Recorded data
— Start —

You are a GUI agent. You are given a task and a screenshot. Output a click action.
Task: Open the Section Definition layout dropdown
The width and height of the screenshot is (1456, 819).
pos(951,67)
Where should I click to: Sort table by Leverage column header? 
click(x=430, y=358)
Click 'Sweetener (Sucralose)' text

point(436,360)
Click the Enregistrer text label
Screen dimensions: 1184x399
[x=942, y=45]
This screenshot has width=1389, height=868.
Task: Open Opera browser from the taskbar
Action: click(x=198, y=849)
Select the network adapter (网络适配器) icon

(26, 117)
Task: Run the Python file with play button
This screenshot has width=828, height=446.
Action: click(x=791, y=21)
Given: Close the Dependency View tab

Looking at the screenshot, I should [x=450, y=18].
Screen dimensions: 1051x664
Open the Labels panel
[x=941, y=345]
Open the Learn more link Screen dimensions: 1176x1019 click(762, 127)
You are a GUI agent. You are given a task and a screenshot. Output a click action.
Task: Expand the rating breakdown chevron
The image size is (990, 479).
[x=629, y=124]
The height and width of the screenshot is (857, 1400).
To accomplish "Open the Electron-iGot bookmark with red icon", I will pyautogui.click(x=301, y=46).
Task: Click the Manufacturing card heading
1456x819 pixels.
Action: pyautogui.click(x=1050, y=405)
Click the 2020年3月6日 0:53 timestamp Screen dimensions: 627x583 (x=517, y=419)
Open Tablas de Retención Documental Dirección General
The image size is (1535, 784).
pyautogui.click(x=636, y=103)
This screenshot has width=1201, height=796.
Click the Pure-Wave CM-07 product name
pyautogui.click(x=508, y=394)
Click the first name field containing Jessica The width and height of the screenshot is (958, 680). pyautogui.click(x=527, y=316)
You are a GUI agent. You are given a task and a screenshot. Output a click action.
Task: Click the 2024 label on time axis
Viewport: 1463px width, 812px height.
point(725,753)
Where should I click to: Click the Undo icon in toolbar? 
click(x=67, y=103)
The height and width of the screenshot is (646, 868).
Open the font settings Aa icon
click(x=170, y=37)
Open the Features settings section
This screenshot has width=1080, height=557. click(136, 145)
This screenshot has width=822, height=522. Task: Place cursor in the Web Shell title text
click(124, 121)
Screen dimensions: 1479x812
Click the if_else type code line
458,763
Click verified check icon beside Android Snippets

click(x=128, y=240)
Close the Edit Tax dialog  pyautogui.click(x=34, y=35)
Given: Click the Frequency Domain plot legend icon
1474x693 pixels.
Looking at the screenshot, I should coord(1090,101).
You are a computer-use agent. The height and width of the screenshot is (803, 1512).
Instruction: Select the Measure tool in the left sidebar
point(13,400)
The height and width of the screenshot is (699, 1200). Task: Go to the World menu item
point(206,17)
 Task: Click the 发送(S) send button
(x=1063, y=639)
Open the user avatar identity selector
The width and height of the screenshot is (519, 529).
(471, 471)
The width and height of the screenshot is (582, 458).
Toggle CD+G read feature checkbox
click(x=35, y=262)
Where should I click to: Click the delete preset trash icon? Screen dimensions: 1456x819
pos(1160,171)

— End —

PROBLEM STATEMENT - Present every one of the rows above as a numbered list, leaving out the blank lines.

TASK OUTPUT -
1. You are a GUI agent. You are given a task and a screenshot. Output a click action.
2. Task: Open the Section Definition layout dropdown
3. The width and height of the screenshot is (1456, 819).
4. pos(951,67)
5. Where should I click to: Sort table by Leverage column header? 
6. click(x=430, y=358)
7. Click 'Sweetener (Sucralose)' text
8. point(436,360)
9. Click the Enregistrer text label
10. Screen dimensions: 1184x399
11. [x=942, y=45]
12. This screenshot has width=1389, height=868.
13. Task: Open Opera browser from the taskbar
14. Action: click(x=198, y=849)
15. Select the network adapter (网络适配器) icon
16. (26, 117)
17. Task: Run the Python file with play button
18. This screenshot has width=828, height=446.
19. Action: click(x=791, y=21)
20. Given: Close the Dependency View tab
21. Looking at the screenshot, I should [x=450, y=18].
22. Screen dimensions: 1051x664
23. Open the Labels panel
24. [x=941, y=345]
25. Open the Learn more link Screen dimensions: 1176x1019 click(762, 127)
26. You are a GUI agent. You are given a task and a screenshot. Output a click action.
27. Task: Expand the rating breakdown chevron
28. The image size is (990, 479).
29. [x=629, y=124]
30. The height and width of the screenshot is (857, 1400).
31. To accomplish "Open the Electron-iGot bookmark with red icon", I will pyautogui.click(x=301, y=46).
32. Task: Click the Manufacturing card heading
33. 1456x819 pixels.
34. Action: pyautogui.click(x=1050, y=405)
35. Click the 2020年3月6日 0:53 timestamp Screen dimensions: 627x583 (x=517, y=419)
36. Open Tablas de Retención Documental Dirección General
37. The image size is (1535, 784).
38. pyautogui.click(x=636, y=103)
39. This screenshot has width=1201, height=796.
40. Click the Pure-Wave CM-07 product name
41. pyautogui.click(x=508, y=394)
42. Click the first name field containing Jessica The width and height of the screenshot is (958, 680). pyautogui.click(x=527, y=316)
43. You are a GUI agent. You are given a task and a screenshot. Output a click action.
44. Task: Click the 2024 label on time axis
45. Viewport: 1463px width, 812px height.
46. point(725,753)
47. Where should I click to: Click the Undo icon in toolbar? 
48. click(x=67, y=103)
49. The height and width of the screenshot is (646, 868).
50. Open the font settings Aa icon
51. click(x=170, y=37)
52. Open the Features settings section
53. This screenshot has width=1080, height=557. click(136, 145)
54. This screenshot has width=822, height=522. Task: Place cursor in the Web Shell title text
55. click(124, 121)
56. Screen dimensions: 1479x812
57. Click the if_else type code line
58. 458,763
59. Click verified check icon beside Android Snippets
60. click(x=128, y=240)
61. Close the Edit Tax dialog  pyautogui.click(x=34, y=35)
62. Given: Click the Frequency Domain plot legend icon
63. 1474x693 pixels.
64. Looking at the screenshot, I should coord(1090,101).
65. You are a computer-use agent. The height and width of the screenshot is (803, 1512).
66. Instruction: Select the Measure tool in the left sidebar
67. point(13,400)
68. The height and width of the screenshot is (699, 1200). Task: Go to the World menu item
69. point(206,17)
70.  Task: Click the 发送(S) send button
71. (x=1063, y=639)
72. Open the user avatar identity selector
73. The width and height of the screenshot is (519, 529).
74. (471, 471)
75. The width and height of the screenshot is (582, 458).
76. Toggle CD+G read feature checkbox
77. click(x=35, y=262)
78. Where should I click to: Click the delete preset trash icon? Screen dimensions: 1456x819
79. pos(1160,171)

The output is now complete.